Exercise goal ▸
Copy out the rows between the line containing "At what coordinates should I click to accomplish: Delete" and the line containing "click(27, 31)", inclusive, with each line kept as it stands.

BEGIN

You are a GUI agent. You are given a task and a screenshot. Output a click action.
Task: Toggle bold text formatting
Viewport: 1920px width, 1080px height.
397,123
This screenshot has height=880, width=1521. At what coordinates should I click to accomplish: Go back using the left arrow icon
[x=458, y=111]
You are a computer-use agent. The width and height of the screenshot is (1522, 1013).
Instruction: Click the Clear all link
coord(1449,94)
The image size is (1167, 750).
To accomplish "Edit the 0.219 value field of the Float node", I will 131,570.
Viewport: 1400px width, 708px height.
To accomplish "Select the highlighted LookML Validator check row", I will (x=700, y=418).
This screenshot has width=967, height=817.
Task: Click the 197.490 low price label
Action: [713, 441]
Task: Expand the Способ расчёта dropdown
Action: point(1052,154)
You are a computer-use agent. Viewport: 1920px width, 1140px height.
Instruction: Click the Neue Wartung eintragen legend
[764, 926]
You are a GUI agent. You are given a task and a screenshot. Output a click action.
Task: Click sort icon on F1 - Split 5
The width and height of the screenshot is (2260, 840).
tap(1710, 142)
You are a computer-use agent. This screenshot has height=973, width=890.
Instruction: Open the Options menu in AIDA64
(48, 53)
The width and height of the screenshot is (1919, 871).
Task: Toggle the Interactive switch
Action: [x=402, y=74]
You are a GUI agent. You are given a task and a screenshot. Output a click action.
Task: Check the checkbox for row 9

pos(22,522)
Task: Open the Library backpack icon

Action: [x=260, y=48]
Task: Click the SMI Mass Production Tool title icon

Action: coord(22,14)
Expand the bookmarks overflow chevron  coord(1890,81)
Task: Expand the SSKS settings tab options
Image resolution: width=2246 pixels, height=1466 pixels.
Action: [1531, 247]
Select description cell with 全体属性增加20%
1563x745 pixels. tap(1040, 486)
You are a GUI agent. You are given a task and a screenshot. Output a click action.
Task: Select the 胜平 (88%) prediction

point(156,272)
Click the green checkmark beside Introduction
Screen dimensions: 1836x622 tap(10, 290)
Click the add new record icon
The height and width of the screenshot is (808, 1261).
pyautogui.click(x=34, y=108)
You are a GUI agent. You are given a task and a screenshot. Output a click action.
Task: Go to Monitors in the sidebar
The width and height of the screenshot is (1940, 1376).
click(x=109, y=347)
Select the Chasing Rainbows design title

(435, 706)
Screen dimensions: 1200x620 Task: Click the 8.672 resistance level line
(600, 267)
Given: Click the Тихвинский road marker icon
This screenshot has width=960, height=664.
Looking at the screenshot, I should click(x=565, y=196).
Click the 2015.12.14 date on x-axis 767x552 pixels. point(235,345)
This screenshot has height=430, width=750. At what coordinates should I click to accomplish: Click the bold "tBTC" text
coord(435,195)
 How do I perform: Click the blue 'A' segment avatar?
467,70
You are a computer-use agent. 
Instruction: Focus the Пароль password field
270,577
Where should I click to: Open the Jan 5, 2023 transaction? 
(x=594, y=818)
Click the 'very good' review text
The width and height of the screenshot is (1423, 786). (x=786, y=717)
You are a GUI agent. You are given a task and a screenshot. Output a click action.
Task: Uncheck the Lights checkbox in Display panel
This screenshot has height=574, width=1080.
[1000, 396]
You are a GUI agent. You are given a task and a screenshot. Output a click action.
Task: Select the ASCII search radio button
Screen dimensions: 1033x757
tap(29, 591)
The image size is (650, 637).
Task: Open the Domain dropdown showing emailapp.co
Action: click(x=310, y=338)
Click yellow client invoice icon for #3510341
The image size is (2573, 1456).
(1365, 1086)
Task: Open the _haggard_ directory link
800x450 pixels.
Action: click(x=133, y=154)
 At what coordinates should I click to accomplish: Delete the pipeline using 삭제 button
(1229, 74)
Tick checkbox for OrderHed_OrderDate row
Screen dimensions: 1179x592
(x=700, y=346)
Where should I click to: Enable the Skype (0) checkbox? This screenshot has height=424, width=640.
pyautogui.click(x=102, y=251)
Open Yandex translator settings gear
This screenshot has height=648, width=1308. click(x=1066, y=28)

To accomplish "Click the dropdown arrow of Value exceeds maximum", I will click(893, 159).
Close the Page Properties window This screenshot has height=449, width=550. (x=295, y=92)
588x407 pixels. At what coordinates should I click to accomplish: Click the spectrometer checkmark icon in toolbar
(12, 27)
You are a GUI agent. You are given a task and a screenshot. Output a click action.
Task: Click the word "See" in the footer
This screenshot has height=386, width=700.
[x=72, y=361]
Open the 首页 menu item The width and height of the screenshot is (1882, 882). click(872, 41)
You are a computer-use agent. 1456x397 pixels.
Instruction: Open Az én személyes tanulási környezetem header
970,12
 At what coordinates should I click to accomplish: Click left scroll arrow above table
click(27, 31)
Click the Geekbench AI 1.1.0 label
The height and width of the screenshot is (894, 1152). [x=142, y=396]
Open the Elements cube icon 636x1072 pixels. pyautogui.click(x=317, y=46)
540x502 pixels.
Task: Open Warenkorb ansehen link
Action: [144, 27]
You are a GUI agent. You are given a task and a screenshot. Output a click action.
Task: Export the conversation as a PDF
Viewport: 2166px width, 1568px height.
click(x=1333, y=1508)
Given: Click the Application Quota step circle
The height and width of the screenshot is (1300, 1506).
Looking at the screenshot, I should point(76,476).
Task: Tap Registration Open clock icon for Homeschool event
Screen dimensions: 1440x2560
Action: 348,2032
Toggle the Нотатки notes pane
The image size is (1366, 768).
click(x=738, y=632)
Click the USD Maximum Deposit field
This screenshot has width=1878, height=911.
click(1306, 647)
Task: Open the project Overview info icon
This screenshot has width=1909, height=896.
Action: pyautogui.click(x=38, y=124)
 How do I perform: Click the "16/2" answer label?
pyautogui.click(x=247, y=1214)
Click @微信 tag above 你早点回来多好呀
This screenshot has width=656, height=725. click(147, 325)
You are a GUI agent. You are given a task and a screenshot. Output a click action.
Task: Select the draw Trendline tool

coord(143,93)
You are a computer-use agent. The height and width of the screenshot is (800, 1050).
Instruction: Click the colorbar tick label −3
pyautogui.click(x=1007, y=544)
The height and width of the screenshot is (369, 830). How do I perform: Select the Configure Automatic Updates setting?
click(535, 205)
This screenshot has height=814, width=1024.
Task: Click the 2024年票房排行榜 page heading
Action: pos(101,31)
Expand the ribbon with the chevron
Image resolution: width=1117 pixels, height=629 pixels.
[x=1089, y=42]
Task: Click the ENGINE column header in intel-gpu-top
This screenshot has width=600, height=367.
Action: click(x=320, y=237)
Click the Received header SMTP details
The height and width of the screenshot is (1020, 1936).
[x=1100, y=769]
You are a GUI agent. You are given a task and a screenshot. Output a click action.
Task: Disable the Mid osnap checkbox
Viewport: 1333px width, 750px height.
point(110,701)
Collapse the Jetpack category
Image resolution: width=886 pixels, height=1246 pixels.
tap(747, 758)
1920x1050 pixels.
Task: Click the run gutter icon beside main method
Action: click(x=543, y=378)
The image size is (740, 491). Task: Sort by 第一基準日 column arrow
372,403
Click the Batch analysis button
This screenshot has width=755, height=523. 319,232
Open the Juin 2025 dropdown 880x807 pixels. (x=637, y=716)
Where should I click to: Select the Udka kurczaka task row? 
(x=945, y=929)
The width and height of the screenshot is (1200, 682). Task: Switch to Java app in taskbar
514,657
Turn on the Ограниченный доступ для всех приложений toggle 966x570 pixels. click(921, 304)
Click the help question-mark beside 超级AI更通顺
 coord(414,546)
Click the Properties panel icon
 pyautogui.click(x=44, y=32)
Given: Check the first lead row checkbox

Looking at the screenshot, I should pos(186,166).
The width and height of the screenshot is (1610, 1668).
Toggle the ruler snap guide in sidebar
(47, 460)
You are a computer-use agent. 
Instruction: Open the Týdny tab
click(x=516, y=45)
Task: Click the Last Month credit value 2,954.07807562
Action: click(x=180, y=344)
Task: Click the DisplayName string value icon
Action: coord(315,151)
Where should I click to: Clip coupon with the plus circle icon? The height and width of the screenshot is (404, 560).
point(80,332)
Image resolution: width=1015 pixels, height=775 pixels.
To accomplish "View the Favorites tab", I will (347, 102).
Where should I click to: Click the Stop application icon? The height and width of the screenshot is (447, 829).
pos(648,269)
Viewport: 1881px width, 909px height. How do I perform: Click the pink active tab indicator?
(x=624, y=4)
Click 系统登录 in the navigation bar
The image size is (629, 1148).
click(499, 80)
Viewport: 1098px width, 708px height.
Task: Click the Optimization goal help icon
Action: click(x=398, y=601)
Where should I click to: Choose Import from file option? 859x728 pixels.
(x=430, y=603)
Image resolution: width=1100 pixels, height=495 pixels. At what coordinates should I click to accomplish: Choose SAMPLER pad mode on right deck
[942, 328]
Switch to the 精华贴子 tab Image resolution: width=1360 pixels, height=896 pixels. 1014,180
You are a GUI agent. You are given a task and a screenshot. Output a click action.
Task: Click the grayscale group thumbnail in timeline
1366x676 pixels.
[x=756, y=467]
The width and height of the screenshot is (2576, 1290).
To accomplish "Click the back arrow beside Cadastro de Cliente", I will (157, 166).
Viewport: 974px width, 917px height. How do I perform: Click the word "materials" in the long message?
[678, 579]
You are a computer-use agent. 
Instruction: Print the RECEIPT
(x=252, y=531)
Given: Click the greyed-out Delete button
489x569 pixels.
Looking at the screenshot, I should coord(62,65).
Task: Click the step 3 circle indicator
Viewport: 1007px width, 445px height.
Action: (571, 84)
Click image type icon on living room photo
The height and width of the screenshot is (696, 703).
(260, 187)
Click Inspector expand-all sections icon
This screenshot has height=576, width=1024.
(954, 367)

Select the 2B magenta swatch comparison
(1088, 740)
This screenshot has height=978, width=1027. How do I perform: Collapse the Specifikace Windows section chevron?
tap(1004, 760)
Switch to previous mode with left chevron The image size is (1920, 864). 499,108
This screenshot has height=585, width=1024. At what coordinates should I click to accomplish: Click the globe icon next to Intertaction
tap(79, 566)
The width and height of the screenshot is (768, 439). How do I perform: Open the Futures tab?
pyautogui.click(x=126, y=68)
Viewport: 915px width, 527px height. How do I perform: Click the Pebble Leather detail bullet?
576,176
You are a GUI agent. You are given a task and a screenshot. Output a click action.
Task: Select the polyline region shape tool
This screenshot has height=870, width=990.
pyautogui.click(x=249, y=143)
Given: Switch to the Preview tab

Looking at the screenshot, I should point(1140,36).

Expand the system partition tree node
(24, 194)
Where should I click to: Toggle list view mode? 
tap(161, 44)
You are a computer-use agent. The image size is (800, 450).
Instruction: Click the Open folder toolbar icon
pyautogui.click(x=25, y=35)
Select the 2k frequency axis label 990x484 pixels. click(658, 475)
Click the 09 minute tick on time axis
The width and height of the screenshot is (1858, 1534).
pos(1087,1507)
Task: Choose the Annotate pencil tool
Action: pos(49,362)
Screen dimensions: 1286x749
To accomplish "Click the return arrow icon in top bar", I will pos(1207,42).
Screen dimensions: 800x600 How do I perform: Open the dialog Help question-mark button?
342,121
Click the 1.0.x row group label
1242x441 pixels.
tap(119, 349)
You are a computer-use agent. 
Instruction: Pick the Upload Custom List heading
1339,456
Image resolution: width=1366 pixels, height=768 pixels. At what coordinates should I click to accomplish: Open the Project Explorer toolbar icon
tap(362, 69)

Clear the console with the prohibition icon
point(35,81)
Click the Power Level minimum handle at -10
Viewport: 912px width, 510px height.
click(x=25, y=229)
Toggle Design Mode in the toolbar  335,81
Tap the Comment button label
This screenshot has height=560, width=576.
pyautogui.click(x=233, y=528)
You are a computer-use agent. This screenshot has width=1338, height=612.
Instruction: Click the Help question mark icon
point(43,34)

END

Answer to this exercise ▸
 At what coordinates should I click to accomplish: Delete the pipeline using 삭제 button
(1229, 74)
Tick checkbox for OrderHed_OrderDate row
Screen dimensions: 1179x592
(x=700, y=346)
Where should I click to: Enable the Skype (0) checkbox? This screenshot has height=424, width=640.
pyautogui.click(x=102, y=251)
Open Yandex translator settings gear
This screenshot has height=648, width=1308. click(x=1066, y=28)

To accomplish "Click the dropdown arrow of Value exceeds maximum", I will click(893, 159).
Close the Page Properties window This screenshot has height=449, width=550. (x=295, y=92)
588x407 pixels. At what coordinates should I click to accomplish: Click the spectrometer checkmark icon in toolbar
(12, 27)
You are a GUI agent. You are given a task and a screenshot. Output a click action.
Task: Click the word "See" in the footer
This screenshot has height=386, width=700.
[x=72, y=361]
Open the 首页 menu item The width and height of the screenshot is (1882, 882). click(872, 41)
You are a computer-use agent. 1456x397 pixels.
Instruction: Open Az én személyes tanulási környezetem header
970,12
 At what coordinates should I click to accomplish: Click left scroll arrow above table
click(27, 31)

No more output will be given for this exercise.